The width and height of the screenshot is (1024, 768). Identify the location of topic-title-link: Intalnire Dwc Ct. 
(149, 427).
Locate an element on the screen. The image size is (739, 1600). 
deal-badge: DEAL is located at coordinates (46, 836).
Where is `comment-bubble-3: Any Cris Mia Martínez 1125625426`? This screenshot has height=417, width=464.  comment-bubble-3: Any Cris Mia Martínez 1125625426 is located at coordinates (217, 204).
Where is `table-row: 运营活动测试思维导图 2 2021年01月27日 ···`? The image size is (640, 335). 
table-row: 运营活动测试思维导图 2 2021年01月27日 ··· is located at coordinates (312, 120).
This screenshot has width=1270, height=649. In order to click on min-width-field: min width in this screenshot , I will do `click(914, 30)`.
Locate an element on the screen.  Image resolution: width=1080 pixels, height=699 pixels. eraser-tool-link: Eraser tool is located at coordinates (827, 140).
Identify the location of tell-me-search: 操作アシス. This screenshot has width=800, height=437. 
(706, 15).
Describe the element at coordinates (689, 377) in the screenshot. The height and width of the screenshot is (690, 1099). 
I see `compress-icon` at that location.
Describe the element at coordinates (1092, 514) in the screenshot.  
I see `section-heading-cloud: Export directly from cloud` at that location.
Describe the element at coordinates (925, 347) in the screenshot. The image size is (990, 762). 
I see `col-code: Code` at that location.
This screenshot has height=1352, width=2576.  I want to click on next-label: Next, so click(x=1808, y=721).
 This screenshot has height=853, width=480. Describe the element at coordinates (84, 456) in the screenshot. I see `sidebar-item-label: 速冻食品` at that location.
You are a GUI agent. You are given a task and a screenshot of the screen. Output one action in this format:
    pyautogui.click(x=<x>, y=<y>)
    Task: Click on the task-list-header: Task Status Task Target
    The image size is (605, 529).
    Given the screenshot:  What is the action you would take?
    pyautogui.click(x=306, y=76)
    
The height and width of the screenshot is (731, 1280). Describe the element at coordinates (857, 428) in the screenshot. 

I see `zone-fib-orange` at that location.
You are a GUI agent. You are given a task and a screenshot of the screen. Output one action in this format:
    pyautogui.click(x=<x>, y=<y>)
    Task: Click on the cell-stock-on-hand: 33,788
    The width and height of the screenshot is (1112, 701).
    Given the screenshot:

◆ **To do**: Duplicate the records word for word, starting at the very beginning and ending with the line that contains "table-row: 运营活动测试思维导图 2 2021年01月27日 ··· is", that line included.

◆ **Solution**:
The width and height of the screenshot is (1024, 768). Identify the location of topic-title-link: Intalnire Dwc Ct. 
(149, 427).
Locate an element on the screen. The image size is (739, 1600). 
deal-badge: DEAL is located at coordinates (46, 836).
Where is `comment-bubble-3: Any Cris Mia Martínez 1125625426`? This screenshot has height=417, width=464.  comment-bubble-3: Any Cris Mia Martínez 1125625426 is located at coordinates (217, 204).
Where is `table-row: 运营活动测试思维导图 2 2021年01月27日 ···`? The image size is (640, 335). 
table-row: 运营活动测试思维导图 2 2021年01月27日 ··· is located at coordinates (312, 120).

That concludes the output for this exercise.